* **Auszug**
# CS GO Matchmaking Probleme beim Connecten zum Server



## steffen2891 (17. Juli 2016)

Liebe Community,

ich hoffe, dass mir vielleicht hier jemand helfen kann.

Ich habe momentan das Problem, dass mein PC beim Matchmaking ab und zu nicht auf den Server connected und ich dann natürlich wegen nicht antreten gesperrt werde... 

Es kann sein, ich spiele 3 Matches und beim vierten connected er dann nicht mehr. Das Spiel bleibt im Ladebildschirm hängen. Neustart vom PC oder Game bringen nichts. Es kommt keine Fehlermeldung

Das Problem hatte ich unter Windows 7 64 bit auch schon. Dann dacht ich, mach ich mir 10 drauf und formatier sollte der Fehler behoben sein. Keine Besserung....

Netzwerk läuft über eine AVM 7490 und Internet sind 50 Mbit von der Telekomik. An den Ports habe ich nichts geändert

PC läuft absolut stabil, bei Overwatch, Starcraft 2, Dota, Heroes of the Storm.... keine Blue Screens keine Abstürze, keine Temperatur Probleme...

* **Aufgaben**
1. Ersetze in den Einträgen „wizard“ durch „assistant“ und gib sie sonst unverändert wieder. Beginne bei der Zeile mit „Shop (114, 6)“ und höre nach der Zeile mit „Posters about UI and webdesign (71, 407)“ auf.
2. Führe den Forumsbeitrag über die Verbindungsprobleme im CS-GO-Matchmaking weiter.

* **Arbeitsdaten**
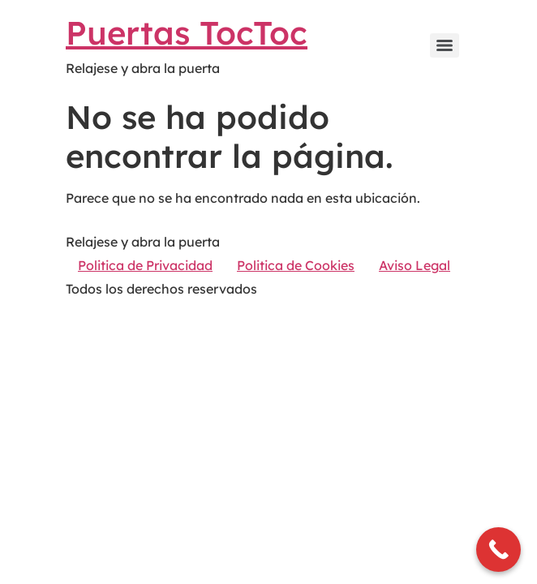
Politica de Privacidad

---

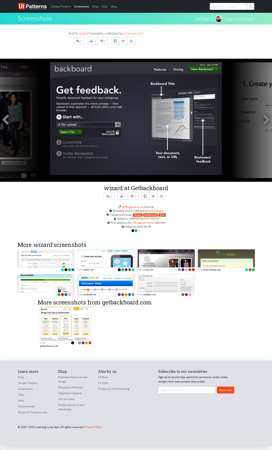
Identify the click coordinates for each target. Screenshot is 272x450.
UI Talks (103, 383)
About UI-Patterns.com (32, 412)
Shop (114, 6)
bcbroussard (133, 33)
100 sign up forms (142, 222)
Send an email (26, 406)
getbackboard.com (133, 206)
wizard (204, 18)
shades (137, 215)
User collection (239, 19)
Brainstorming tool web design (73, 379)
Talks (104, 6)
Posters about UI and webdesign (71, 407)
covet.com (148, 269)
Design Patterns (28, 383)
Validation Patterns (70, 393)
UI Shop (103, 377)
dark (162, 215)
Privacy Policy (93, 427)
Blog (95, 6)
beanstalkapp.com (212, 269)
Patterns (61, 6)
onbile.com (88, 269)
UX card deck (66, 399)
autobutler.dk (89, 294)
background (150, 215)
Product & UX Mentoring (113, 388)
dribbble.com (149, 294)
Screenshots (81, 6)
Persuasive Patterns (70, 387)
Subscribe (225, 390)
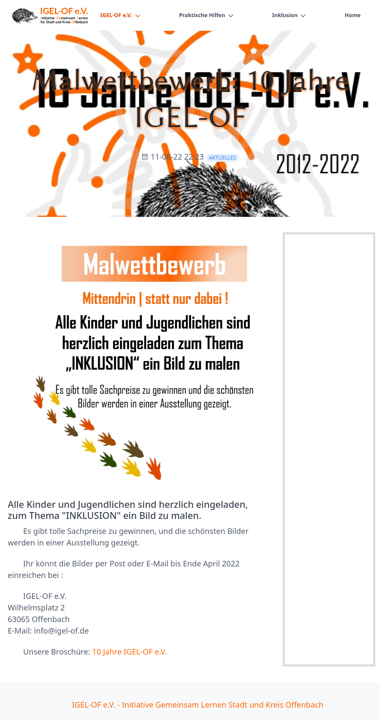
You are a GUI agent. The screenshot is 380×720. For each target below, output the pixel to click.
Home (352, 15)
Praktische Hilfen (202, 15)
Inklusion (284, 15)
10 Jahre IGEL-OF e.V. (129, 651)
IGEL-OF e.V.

--

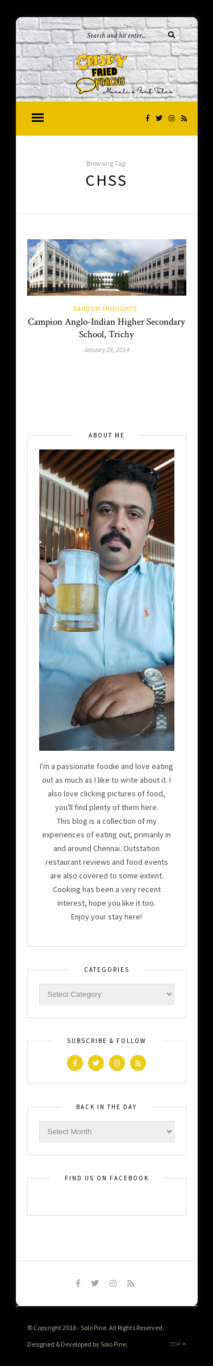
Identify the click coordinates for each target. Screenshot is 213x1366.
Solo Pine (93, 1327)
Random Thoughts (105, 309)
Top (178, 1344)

* **Lösungen**
1.
Shop (114, 6)
bcbroussard (133, 33)
100 sign up forms (142, 222)
Send an email (26, 406)
getbackboard.com (133, 206)
assistant (204, 18)
shades (137, 215)
User collection (239, 19)
Brainstorming tool web design (73, 379)
Talks (104, 6)
Posters about UI and webdesign (71, 407)

2.
System

Xeon 1231
16 GB Ram
H97 Gaming
GTX 960 
Nvidia Treiber vom 14.7.2016
Windows 10 64 Bit
alle andere Treiber sind aktuell


----------



## claster17 (17. Juli 2016)

Benutzt du zufällig einen Matchmaking Server Picker?


----------



## steffen2891 (17. Juli 2016)

nein kenn ich gar nicht


----------



## steffen2891 (17. Juli 2016)

Error getting chrome HTML image: imageID(7), iIndex(65535)
Telling Steam not to update the app for the next 900 seconds
Connecting to public(146.66.156.214:27065) ...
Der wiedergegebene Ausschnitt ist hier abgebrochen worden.